No. See the end of “How to erase from an STL container” (2020-07-08), where I say that it would be wrong wrong wrong to do this:

template<class C>
void remove_all_odd_elements(C& c) {
using std::erase_if;
erase_if(c, [](int x) { return x % 2; });
}


There are two possible readings here: Either the author of this generic code intends erase_if to be like frotz — “No type T will ever know better than me how to frotz things” — or else the author intends it to be like xyzzy — “I know how to xyzzy things, but if T has an opinion, you should trust T over me.”

In the former case, bringing ADL into the mix is simply incorrect. The author should have written:

template<class C>
void remove_all_odd_elements(C& c) {
std::erase_if(c, [](int x) { return x % 2; });
}


In the latter case, the author is permitting C to have a say in the meaning of erase_if; but also (by using the two-step) saying that it’s okay to fall back to std::erase_if if C doesn’t provide any viable erase_if via ADL. The problem with this is that the erase_if in namespace std works only for container types that themselves are already in namespace std! There is no situation where std::erase_if would ever actually work as a “fallback.” Therefore, the author should simply have written:

template<class C>
void remove_all_odd_elements(C& c) {

// use ADL so we'll consider
// MyLib::erase_if(MyLib::FlatMap&, Predicate)
// as a candidate for this call

erase_if(c, [](int x) { return x % 2; });
}


This is analogous to how you wouldn’t write using std::operator+; in front of a call to c + c. There’s simply no situation in which the ADL call would have failed and yet some overload of std::operator+ would have worked.
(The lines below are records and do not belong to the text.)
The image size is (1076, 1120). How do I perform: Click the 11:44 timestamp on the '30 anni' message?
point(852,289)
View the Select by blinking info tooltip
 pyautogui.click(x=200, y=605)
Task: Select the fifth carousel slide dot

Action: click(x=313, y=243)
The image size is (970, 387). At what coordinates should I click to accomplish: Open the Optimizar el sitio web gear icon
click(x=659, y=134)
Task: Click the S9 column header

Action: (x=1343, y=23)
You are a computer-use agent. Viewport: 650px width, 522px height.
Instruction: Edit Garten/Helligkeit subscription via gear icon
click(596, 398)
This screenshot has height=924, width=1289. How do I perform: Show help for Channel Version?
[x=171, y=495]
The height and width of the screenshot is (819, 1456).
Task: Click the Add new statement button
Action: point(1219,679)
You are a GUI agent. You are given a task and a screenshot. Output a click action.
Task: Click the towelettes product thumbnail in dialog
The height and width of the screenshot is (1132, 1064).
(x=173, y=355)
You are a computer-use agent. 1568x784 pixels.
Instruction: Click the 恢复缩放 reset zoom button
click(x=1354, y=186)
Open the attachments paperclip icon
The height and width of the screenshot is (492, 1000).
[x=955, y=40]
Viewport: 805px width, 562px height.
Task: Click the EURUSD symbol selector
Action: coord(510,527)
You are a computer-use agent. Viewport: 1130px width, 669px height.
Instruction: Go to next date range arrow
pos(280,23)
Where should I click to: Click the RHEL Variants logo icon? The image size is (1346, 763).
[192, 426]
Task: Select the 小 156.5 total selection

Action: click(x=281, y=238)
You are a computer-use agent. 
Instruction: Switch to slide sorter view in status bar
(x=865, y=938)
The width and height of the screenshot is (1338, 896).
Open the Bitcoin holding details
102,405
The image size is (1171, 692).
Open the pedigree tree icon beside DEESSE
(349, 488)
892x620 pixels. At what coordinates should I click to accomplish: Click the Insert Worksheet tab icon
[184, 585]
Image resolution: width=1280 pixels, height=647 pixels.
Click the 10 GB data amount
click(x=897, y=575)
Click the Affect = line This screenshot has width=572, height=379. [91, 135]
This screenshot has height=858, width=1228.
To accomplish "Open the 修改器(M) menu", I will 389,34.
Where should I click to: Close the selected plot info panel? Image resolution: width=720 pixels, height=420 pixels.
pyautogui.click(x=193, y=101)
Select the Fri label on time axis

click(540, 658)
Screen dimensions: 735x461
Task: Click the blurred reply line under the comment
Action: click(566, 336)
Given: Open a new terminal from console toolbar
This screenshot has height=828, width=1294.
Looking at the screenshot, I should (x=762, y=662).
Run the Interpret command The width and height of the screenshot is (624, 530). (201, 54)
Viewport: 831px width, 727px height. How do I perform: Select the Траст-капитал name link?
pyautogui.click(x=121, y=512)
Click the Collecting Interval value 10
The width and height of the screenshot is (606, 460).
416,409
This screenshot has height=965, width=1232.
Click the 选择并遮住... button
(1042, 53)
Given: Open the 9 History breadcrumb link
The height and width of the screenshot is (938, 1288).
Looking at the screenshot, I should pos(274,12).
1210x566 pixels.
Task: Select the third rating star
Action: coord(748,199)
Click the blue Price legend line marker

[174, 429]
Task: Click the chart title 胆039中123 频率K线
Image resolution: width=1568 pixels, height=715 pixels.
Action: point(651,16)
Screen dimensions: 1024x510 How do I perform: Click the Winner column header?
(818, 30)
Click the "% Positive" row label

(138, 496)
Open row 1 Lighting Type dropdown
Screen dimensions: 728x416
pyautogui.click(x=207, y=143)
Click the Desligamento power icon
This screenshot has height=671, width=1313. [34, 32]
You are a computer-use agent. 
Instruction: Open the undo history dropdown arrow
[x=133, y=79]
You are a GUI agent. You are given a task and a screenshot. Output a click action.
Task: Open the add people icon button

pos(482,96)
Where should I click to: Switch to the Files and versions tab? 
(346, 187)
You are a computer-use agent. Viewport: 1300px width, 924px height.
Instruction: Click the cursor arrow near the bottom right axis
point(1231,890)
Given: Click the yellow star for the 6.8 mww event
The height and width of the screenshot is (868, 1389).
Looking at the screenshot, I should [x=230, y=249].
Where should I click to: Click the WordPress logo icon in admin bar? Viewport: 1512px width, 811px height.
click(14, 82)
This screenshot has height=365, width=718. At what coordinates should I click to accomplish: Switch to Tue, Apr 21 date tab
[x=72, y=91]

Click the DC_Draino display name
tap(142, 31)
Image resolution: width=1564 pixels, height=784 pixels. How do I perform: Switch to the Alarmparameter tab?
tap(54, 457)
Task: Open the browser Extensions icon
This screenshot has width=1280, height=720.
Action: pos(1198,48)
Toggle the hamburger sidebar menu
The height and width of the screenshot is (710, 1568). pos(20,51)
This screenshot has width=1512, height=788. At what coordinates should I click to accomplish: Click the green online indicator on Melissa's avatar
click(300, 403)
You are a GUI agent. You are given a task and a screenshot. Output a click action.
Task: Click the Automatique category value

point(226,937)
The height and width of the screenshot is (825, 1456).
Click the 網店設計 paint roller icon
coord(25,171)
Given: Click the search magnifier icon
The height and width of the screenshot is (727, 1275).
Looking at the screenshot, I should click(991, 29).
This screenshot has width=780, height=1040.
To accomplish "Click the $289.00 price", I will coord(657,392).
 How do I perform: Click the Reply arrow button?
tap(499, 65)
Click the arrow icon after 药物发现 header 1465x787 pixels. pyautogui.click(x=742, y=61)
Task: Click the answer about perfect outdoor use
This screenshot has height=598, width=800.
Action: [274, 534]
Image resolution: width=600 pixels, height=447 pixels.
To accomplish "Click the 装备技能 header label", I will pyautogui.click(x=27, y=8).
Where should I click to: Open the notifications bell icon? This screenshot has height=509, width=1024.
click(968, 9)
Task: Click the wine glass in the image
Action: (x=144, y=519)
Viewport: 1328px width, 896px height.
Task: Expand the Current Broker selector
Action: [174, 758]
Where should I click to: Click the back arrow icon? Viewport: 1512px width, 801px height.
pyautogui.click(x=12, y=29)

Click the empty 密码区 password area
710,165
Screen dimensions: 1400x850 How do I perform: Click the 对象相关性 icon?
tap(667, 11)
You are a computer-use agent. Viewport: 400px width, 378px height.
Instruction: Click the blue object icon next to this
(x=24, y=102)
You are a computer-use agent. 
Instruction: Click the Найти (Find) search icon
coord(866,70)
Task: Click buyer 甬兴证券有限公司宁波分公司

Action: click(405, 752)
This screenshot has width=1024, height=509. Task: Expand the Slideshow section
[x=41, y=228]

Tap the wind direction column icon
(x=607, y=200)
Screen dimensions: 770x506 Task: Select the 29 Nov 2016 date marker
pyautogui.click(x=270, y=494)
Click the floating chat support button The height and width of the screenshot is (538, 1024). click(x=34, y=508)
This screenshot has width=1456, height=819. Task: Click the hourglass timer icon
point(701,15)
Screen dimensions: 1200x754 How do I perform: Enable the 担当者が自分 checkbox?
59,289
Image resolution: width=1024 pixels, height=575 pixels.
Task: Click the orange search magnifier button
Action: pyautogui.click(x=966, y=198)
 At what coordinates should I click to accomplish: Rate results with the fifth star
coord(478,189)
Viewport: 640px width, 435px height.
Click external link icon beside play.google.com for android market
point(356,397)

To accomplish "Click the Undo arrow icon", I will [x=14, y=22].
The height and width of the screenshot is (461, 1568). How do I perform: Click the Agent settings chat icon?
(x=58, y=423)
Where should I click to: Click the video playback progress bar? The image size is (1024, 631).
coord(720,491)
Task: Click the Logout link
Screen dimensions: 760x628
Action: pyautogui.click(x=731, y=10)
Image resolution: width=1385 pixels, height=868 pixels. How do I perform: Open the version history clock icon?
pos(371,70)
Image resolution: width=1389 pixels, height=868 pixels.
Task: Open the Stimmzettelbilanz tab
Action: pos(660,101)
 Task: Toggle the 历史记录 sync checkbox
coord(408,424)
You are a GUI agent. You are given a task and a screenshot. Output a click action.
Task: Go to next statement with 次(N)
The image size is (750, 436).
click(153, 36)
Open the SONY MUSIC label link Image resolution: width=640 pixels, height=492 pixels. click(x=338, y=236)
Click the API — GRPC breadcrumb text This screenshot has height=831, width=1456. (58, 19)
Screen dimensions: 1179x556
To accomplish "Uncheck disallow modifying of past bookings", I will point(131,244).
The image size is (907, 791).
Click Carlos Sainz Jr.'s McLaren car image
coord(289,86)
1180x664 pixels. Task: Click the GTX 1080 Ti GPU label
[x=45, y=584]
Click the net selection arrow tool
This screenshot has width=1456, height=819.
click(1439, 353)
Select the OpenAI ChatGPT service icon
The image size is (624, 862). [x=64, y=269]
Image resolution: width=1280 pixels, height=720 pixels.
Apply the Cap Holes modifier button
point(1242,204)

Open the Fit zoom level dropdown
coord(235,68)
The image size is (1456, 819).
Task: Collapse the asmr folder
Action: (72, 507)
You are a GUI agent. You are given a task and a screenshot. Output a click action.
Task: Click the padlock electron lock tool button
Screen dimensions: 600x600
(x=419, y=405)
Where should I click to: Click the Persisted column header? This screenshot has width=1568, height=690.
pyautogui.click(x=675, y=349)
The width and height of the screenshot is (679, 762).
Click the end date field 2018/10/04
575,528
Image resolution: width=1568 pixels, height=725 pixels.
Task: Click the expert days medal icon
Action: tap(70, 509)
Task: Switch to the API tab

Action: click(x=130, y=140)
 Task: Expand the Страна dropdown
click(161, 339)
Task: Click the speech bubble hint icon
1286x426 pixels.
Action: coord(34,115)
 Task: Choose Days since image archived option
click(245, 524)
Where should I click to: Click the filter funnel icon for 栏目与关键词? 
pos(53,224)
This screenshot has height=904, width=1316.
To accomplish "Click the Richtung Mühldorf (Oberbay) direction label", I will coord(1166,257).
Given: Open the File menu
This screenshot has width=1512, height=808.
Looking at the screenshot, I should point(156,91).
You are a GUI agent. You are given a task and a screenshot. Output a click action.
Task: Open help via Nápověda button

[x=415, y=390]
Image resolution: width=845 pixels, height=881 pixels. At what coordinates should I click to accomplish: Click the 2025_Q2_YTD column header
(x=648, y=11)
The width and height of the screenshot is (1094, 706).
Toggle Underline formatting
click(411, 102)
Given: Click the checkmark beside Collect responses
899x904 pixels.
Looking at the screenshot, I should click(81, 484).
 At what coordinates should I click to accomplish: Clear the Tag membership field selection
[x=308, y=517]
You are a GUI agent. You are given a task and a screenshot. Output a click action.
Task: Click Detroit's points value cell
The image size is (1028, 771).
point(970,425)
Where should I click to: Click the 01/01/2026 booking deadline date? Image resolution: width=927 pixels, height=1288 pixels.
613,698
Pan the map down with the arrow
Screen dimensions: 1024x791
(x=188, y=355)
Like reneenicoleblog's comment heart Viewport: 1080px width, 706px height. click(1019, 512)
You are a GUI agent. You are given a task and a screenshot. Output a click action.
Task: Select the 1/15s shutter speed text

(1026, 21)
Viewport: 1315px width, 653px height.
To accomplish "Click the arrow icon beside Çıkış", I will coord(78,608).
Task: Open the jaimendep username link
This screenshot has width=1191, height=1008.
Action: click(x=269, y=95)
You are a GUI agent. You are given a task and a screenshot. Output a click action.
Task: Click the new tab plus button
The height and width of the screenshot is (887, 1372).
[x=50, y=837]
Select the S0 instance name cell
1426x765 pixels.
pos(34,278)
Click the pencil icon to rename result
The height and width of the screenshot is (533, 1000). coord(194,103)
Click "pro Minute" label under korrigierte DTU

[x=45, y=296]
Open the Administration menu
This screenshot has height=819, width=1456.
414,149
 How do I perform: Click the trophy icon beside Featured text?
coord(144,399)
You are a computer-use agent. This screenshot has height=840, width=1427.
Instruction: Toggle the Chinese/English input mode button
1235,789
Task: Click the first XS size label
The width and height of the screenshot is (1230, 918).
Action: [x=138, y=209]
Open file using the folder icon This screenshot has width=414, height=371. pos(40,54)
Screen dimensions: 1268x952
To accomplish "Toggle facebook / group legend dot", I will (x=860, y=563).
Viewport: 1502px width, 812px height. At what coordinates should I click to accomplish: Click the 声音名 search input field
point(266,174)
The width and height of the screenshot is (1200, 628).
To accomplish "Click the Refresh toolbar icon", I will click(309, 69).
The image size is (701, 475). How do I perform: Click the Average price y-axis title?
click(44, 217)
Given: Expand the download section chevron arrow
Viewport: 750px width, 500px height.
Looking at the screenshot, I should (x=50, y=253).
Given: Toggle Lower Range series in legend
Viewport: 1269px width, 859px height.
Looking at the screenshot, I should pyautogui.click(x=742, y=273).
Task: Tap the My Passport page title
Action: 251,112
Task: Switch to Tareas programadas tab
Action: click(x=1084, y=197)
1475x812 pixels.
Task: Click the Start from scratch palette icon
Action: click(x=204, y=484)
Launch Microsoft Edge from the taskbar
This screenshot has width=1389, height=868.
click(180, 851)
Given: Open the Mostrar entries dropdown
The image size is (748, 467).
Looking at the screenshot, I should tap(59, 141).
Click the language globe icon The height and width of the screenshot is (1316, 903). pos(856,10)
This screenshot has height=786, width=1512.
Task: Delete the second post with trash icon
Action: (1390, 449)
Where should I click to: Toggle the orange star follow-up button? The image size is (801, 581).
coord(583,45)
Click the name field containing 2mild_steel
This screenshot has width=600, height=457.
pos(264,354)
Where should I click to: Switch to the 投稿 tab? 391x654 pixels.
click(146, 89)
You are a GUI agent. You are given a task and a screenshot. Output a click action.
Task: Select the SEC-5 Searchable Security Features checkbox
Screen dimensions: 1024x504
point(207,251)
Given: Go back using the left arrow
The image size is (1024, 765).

However, as I said in that previous blog post, I really don’t think this is a good idea in the specific case of erase_if. Call std::erase_if with qualification, the same way you’d call std::rethrow_exception or std::from_chars.

## Can’t I just use C++20 std::ranges::swap?

Yes, my understanding is that in C++20 you can just write

#include <concepts>

template<class T>
void test(T& t) {
std::ranges::swap(t, t);
}


std::ranges::swap is not a function but a CPO, i.e., a global variable with a templated operator() that has been defined to do the two-step internally so that you don’t have to.

But for those who need portability to C++17-and-earlier; or for those who might encounter those rare non-swap customization points; or for those who just like to understand what std::ranges::swap is doing (and why!); I hope this blog post helped.